**Selected excerpt:**
PrepMS: Mass Spectrometry Graphical Preprocessing Tool
Yuliya V. Karpievitch (Biostatistics and Applied Math Dept., M.D. Anderson Cancer Center, UTH)
Elizabeth G. Hill (Biostatistics, Bioinformatics and Epidemiology Dept., Medical University of South Carolina)
Jeffrey S. Morris (Biostatistics and Applied Math Dept., M.D. Anderson Cancer Center, UTH)
Kevin R. Coombes (Biostatistics and Applied Math Dept., M.D. Anderson Cancer Center, UTH)
Keith Baggerly (Biostatistics and Applied Math Dept., M.D. Anderson Cancer Center, UTH)
Jonas S. Almeida (Biostatistics and Applied Math Dept., M.D. Anderson Cancer Center, UTH)
Short Abstract: PrepMS is a graphical stand-alone application that allows for easy feature extraction (peak detection) from the mass spectrometry data. The algorithm uses translation-invariant wavelet transforms to denoise the spectra and detects peaks using the mean spectrum. Mass spectrogram views allow users to view individual spectra, mean spectrum and detected peaks.

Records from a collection

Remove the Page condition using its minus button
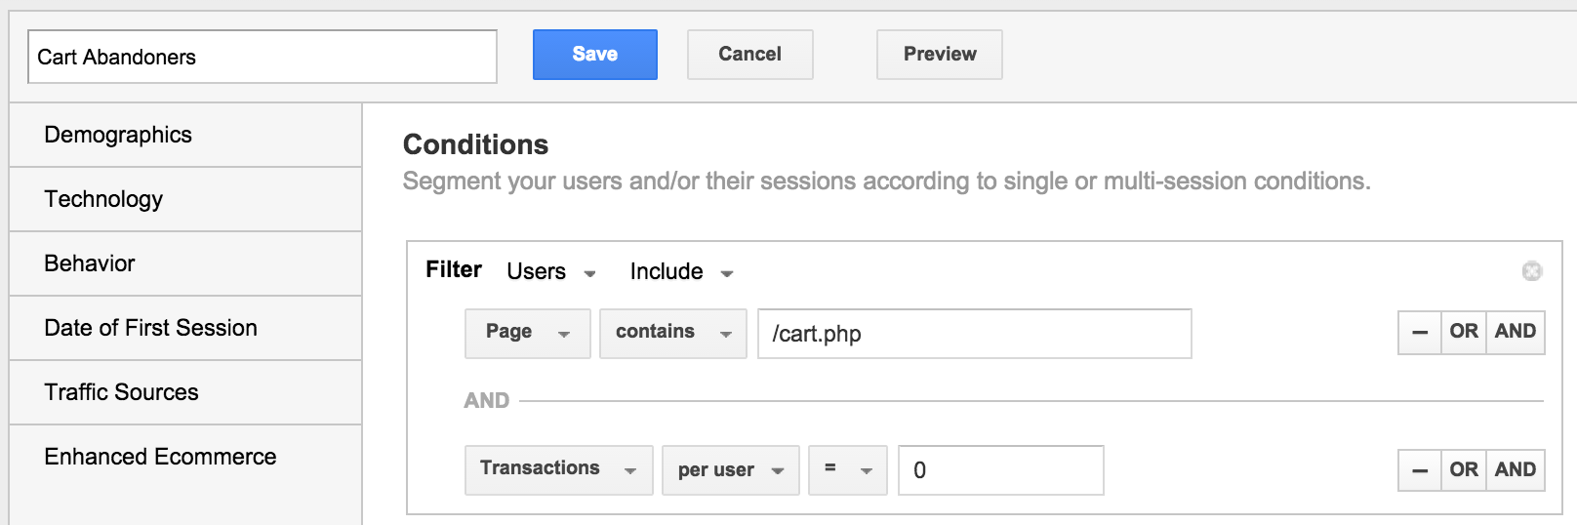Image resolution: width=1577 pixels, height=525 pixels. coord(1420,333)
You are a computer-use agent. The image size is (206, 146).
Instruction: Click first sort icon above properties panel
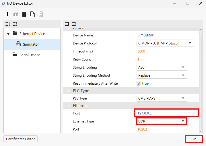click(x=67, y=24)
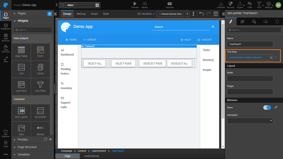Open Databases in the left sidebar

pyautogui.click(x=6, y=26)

...

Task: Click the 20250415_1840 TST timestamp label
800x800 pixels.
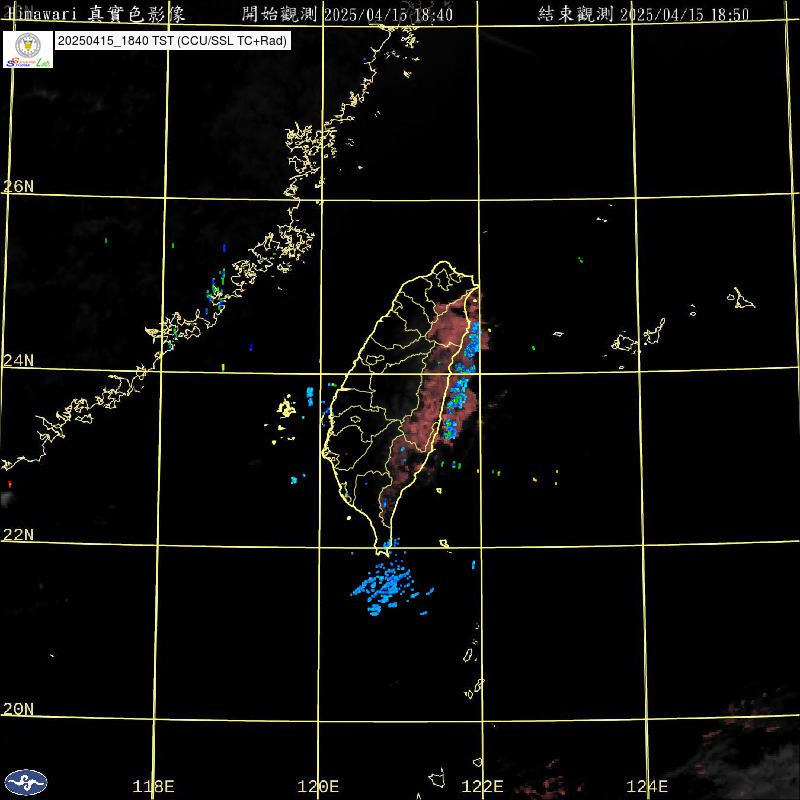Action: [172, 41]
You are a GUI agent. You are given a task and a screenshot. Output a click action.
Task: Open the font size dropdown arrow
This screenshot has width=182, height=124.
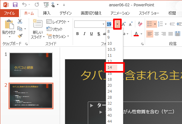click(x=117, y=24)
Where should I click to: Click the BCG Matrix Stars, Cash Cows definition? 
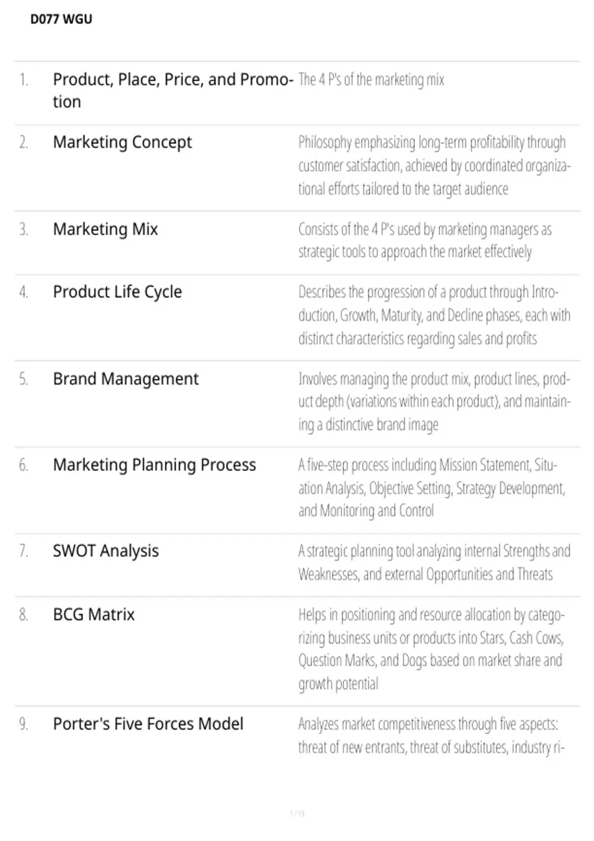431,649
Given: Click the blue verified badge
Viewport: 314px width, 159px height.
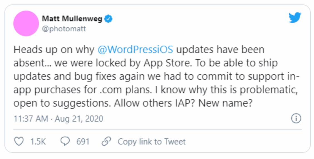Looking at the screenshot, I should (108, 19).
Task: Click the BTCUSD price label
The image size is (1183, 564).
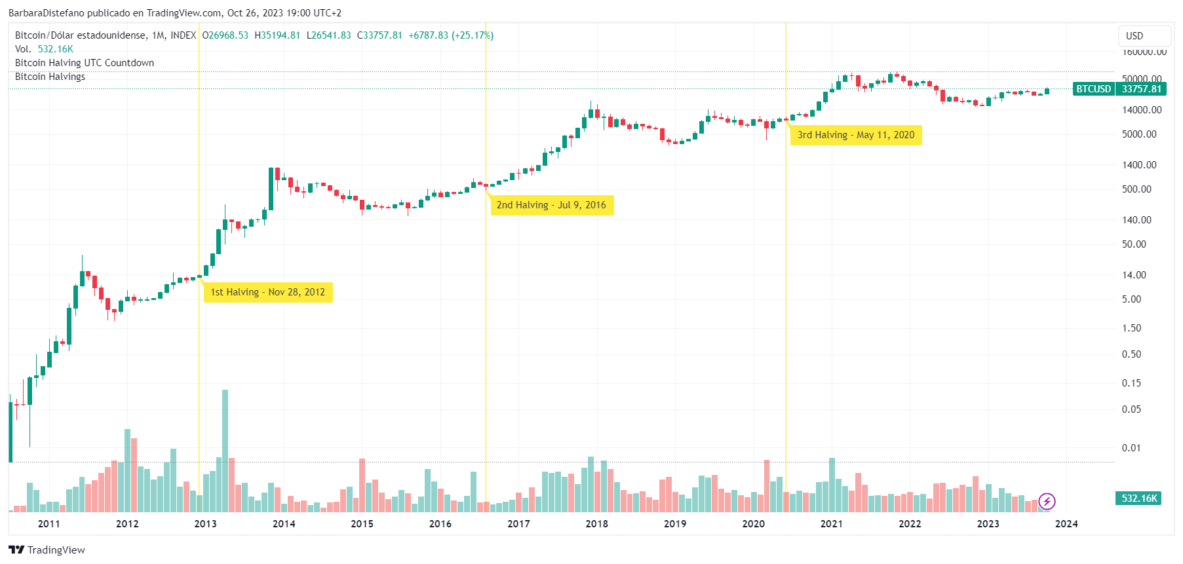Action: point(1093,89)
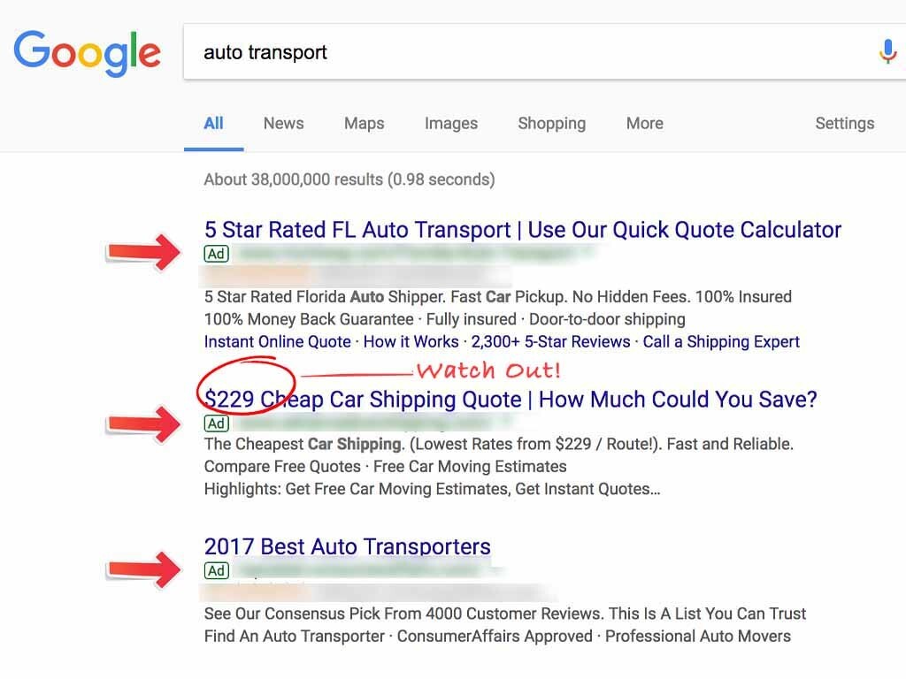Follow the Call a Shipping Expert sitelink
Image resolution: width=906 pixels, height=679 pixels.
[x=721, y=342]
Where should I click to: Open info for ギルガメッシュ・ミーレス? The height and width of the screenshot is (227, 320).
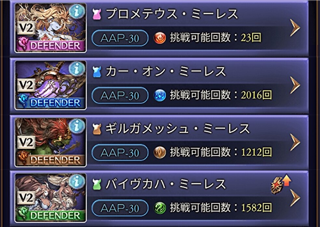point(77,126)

**Directions for this task:** Transcribe the stretch of the PrepMS abstract above from "Keith Baggerly (Biostatistics" through "and detected peaks.".

**Response to this task:**
Keith Baggerly (Biostatistics and Applied Math Dept., M.D. Anderson Cancer Center, UTH)
Jonas S. Almeida (Biostatistics and Applied Math Dept., M.D. Anderson Cancer Center, UTH)
Short Abstract: PrepMS is a graphical stand-alone application that allows for easy feature extraction (peak detection) from the mass spectrometry data. The algorithm uses translation-invariant wavelet transforms to denoise the spectra and detects peaks using the mean spectrum. Mass spectrogram views allow users to view individual spectra, mean spectrum and detected peaks.